Getting ready to assign spring reading to my students. What are your favorite non-fiction science books a HS kid can handle?

It's an excellent question--there are some books that can open up the mind of a teenager, and leave an impression that lasts a lifetime. But when I got Townsend's request, I was traveling to Washington to talk on a panel about blogging, so I was a bit scatter-brained. I therefore tossed the question out to the hive mind. When I read the responses, many of them made me think, "Yeah, what she said!"

Here is a selection of the answers. Add your own in the comment thread; I can update the list here accordingly.

The Immortal Life of Henrietta Lacks, by Rebecca Skloot. (This one was mentioned so often Townsend decided to go with it.)
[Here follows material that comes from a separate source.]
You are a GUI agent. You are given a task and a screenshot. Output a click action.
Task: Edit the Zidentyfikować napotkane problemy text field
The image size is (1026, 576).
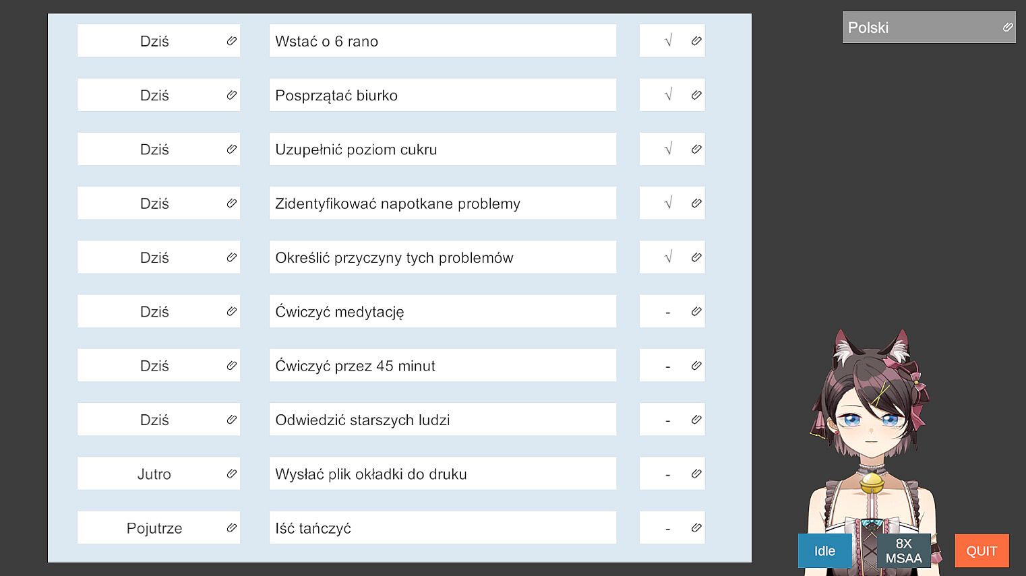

Wonderful Life: The Burgess Shale and the Nature of History, by Stephen Jay Gould

The Diversity of Life, by Edward O. Wilson

Under a Lucky Star, by Roy Chapman Andrews

The Double Helix: A Personal Account of the Discovery of the Structure of DNA, by James Watson

E=mc2: A Biography of the World's Most Famous Equation, by David Bodanis

A Short History of Nearly Everything, by Bill Bryson

A Primate's Memoir: A Neuroscientist's Unconventional Life Among the Baboons, by Robert Sapolsky

Microbe Hunters, by Paul deKruif

The Ghost Map: The Story of London's Most Terrifying Epidemic--and How It Changed Science, Cities, and the Modern World, by Steven Johnson

The Hot Zone: A Terrifying True Story, by Richard Preston

Musicophilia: Tales of Music and the Brain, Revised and Expanded Edition, by Oliver Sacks

Uncle Tungsten: Memories of a Chemical Boyhood, by Oliver Sacks

The Story of Science: Aristotle Leads the Way>, by Joy Hakim (follow the link to the other two books in the series, too)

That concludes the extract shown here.